Re: [thomas@xxxxxxxx: Re: [PATCH] um: Fix kcov crash before kernel is started.]
From: Dmitry Vyukov
Date: Tue Oct 10 2017 - 04:59:48 EST
On Mon, Oct 9, 2017 at 9:16 PM, Thomas Meyer <thomas@xxxxxxxx> wrote:
>> > Hi,
>> >
>> > are you able to shed light on this topic?
>> > Any help is greatly appreciated!
>> >
>> > With kind regards
>> > thomas
>> >
>> > Date: Sun, 8 Oct 2017 13:18:24 +0200
>> > From: Thomas Meyer <thomas@xxxxxxxx>
>> > To: Richard Weinberger <richard@xxxxxx>
>> > Cc: user-mode-linux-devel@xxxxxxxxxxxxxxxxxxxxx, linux-kernel@xxxxxxxxxxxxxxx
>> > Subject: Re: [PATCH] um: Fix kcov crash before kernel is started.

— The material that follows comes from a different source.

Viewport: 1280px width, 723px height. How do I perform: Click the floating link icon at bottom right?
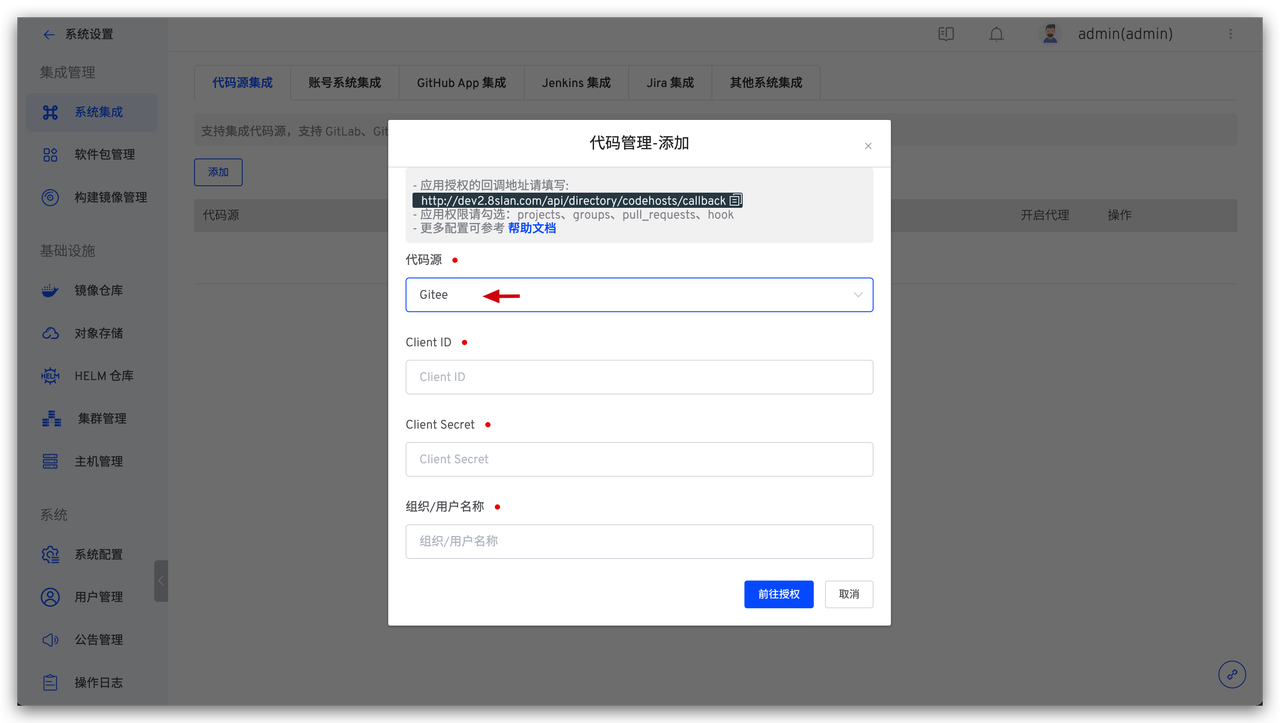tap(1232, 674)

>> > User-Agent: NeoMutt/20170113 (1.7.2)
>> >
>> > On Sun, Oct 08, 2017 at 12:44:12PM +0200, Richard Weinberger wrote:
>> >> Am Sonntag, 8. Oktober 2017, 12:31:58 CEST schrieb Thomas Meyer:
>> >> > UMLs current_thread_info() unconditionally assumes that the top of the stack
>> >> > contains the thread_info structure. But on UML the __sanitizer_cov_trace_pc
>> >> > function is called for *all* functions! This results in an early crash:
>> >> >
>> >> > Prevent kcov from using invalid curent_thread_info() data by checking
>> >> > the system_state.
>> >> >
>> >> > Signed-off-by: Thomas Meyer <thomas@xxxxxxxx>
>> >> > ---
>> >> > kernel/kcov.c | 6 ++++++
>> >> > 1 file changed, 6 insertions(+)
>> >> >
>> >> > diff --git a/kernel/kcov.c b/kernel/kcov.c
>> >> > index 3f693a0f6f3e..d601c0e956f6 100644
>> >> > --- a/kernel/kcov.c
>> >> > +++ b/kernel/kcov.c
>> >> > @@ -56,6 +56,12 @@ void notrace __sanitizer_cov_trace_pc(void)

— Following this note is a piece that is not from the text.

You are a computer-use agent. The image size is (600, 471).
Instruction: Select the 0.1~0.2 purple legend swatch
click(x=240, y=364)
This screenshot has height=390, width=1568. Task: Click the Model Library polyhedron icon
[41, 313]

>> >> > struct task_struct *t;
>> >> > enum kcov_mode mode;
>> >> >
>> >> > +#ifdef CONFIG_UML
>> >> > + if(!(system_state == SYSTEM_SCHEDULING ||
>> >> > + system_state == SYSTEM_RUNNING))
>> >> > + return;
>> >> > +#endif
>> >>
>> >> Hmm, and why does it work on all other archs then?
>> >
>> > Hi,
>> >
>> > I guess UML is different then other archs! But to be honest I'm not sure
>> > why. I assume that __sanitizer_cov_trace_pc on other archs isn't called
>> > that early, or that curent_thread_info returns NULL on other archs when
>> > the first task isn't running yet.
>> >
>> > But as I fail to use/setup the qemu gdb attachment to debug early x86_64 code
>> > I can't say exactly why.
>> >
>> > Maybe someone how knows the inner workings of x86_64 and/or kcov can
>> > answer this question!
>>
>>
>> Hi,
>
> Hi,
>
>> Yes, kcov can have some issues with early bootstrap code, because it
>> accesses current and it can also conflict with say, per-cpu setup code
>> (at least it was the case for x86). For x86 and arm64 we just bulk
>> blacklist instrumentation of arch code involved in early bootstrap.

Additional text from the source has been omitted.